* TRY IT:
Decide whether each statement below agrees with the passage on the Weak River. For each, answer yes or no and quote the deciding words from the passage. (a) The Weak River is one of the mythological rivers flowing near Kunlun. (b) The water of the Weak River was dense enough for a feather to float on it. (c) In Journey to the West, the travelers' mission is to fetch Buddhist scriptures from India.

* SOURCE PASSAGE:
The Weak River also known as the Weak Water or Ruoshui (弱水 (weak water)) is an important feature in the mythical geography of Chinese literature, including novels and poetry over a course of over two millennia from the Warring States to early Han dynasty era poetry of the Chuci onward. The Weak River is one of the mythological rivers flowing near Kunlun, home of a Western Paradise. The Weak River flowed with "water" so lacking in specific gravity that even a feather would not float, thus being a protective barrier against the unworthy, who otherwise would profane the paradise on Kunlun, and perhaps even climb up to Heaven and disturb the deities and other inhabitants residing there. In the novel Journey to the West, the Weak Water River forms one of the obstacles the fictional version of the monk Xuanzang, the magic monkey Sun Wukong, and companions must cross over on their mission to fetch the Buddhist scriptures from India and return them to Tang China.

==Mythical geography==
Chinese mythology and imagination developed an extensive collection of ideas.

* RAW DATA:
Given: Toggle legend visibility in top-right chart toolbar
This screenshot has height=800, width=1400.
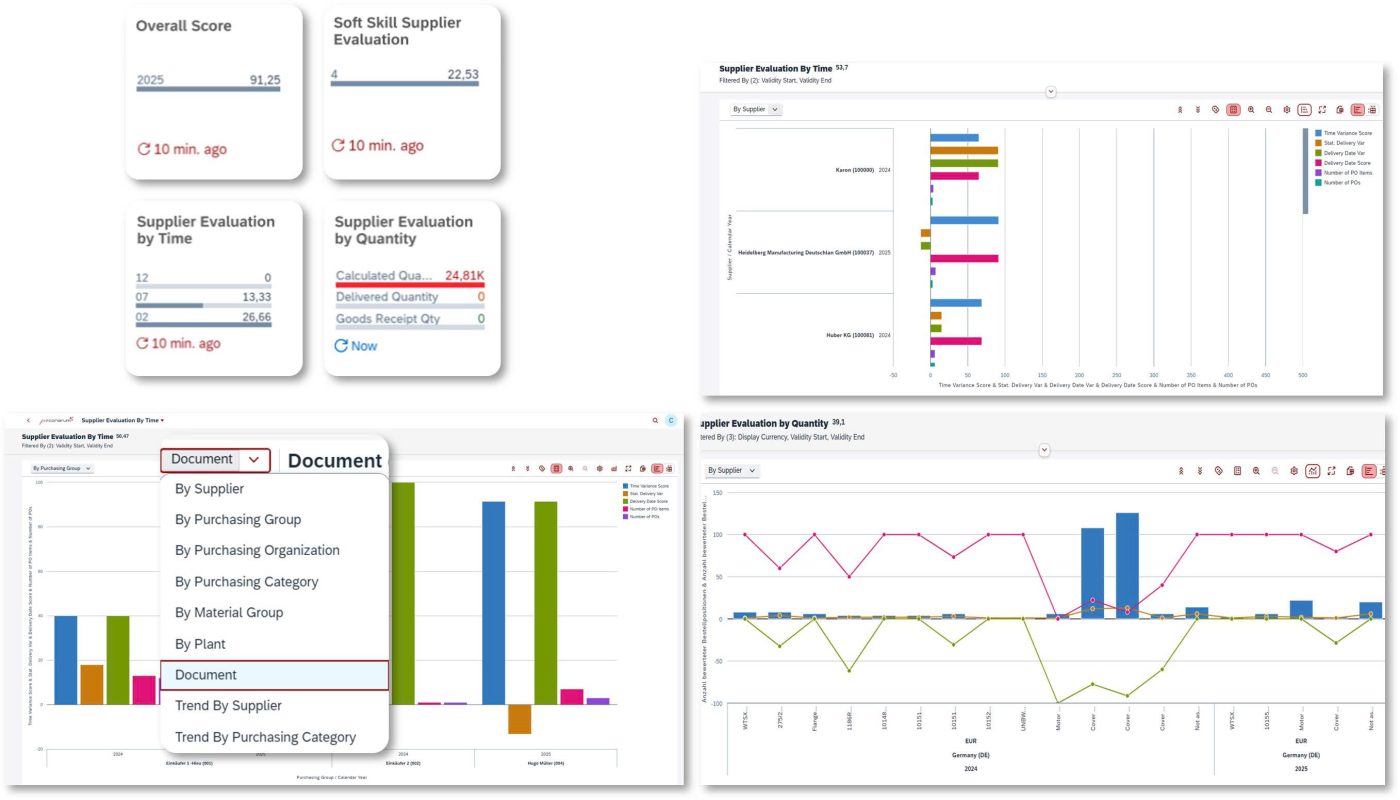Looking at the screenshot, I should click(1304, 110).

* RESULT FOR THIS EXERCISE:
(a) Yes: "The Weak River is one of the mythological rivers flowing near Kunlun"
(b) No: "so lacking in specific gravity that even a feather would not float"
(c) Yes: "on their mission to fetch the Buddhist scriptures from India"